(WHAT THE EXERCISE ASKS):
Copy the entries below exactly, but only from the line containing "MKM (881, 168)" through the final line.

** Opening RECORDED DATA block **

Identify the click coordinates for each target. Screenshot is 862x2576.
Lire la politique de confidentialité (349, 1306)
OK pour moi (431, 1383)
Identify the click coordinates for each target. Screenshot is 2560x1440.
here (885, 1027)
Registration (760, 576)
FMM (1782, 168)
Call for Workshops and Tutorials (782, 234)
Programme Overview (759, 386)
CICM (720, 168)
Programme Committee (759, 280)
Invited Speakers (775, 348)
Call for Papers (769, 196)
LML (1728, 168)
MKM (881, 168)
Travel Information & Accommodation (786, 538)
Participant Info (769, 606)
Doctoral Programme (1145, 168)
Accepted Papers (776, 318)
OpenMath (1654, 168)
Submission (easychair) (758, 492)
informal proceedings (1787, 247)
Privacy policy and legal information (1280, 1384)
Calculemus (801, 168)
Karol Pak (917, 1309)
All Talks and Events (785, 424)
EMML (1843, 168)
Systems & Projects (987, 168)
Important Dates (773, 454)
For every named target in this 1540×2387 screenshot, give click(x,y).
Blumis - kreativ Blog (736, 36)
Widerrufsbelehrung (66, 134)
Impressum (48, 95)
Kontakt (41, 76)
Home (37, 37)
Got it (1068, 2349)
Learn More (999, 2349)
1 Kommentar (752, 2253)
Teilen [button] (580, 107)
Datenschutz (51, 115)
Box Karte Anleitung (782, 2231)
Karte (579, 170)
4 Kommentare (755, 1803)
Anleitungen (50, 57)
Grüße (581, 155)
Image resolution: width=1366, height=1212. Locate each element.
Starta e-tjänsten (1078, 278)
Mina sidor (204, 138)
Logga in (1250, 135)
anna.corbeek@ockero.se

** Closing RECORDED DATA block **

(TASK OUTPUT):
MKM (881, 168)
Travel Information & Accommodation (786, 538)
Participant Info (769, 606)
Doctoral Programme (1145, 168)
Accepted Papers (776, 318)
OpenMath (1654, 168)
Submission (easychair) (758, 492)
informal proceedings (1787, 247)
Privacy policy and legal information (1280, 1384)
Calculemus (801, 168)
Karol Pak (917, 1309)
All Talks and Events (785, 424)
EMML (1843, 168)
Systems & Projects (987, 168)
Important Dates (773, 454)
For every named target in this 1540×2387 screenshot, give click(x,y).
Blumis - kreativ Blog (736, 36)
Widerrufsbelehrung (66, 134)
Impressum (48, 95)
Kontakt (41, 76)
Home (37, 37)
Got it (1068, 2349)
Learn More (999, 2349)
1 Kommentar (752, 2253)
Teilen [button] (580, 107)
Datenschutz (51, 115)
Box Karte Anleitung (782, 2231)
Karte (579, 170)
4 Kommentare (755, 1803)
Anleitungen (50, 57)
Grüße (581, 155)
Image resolution: width=1366, height=1212. Locate each element.
Starta e-tjänsten (1078, 278)
Mina sidor (204, 138)
Logga in (1250, 135)
anna.corbeek@ockero.se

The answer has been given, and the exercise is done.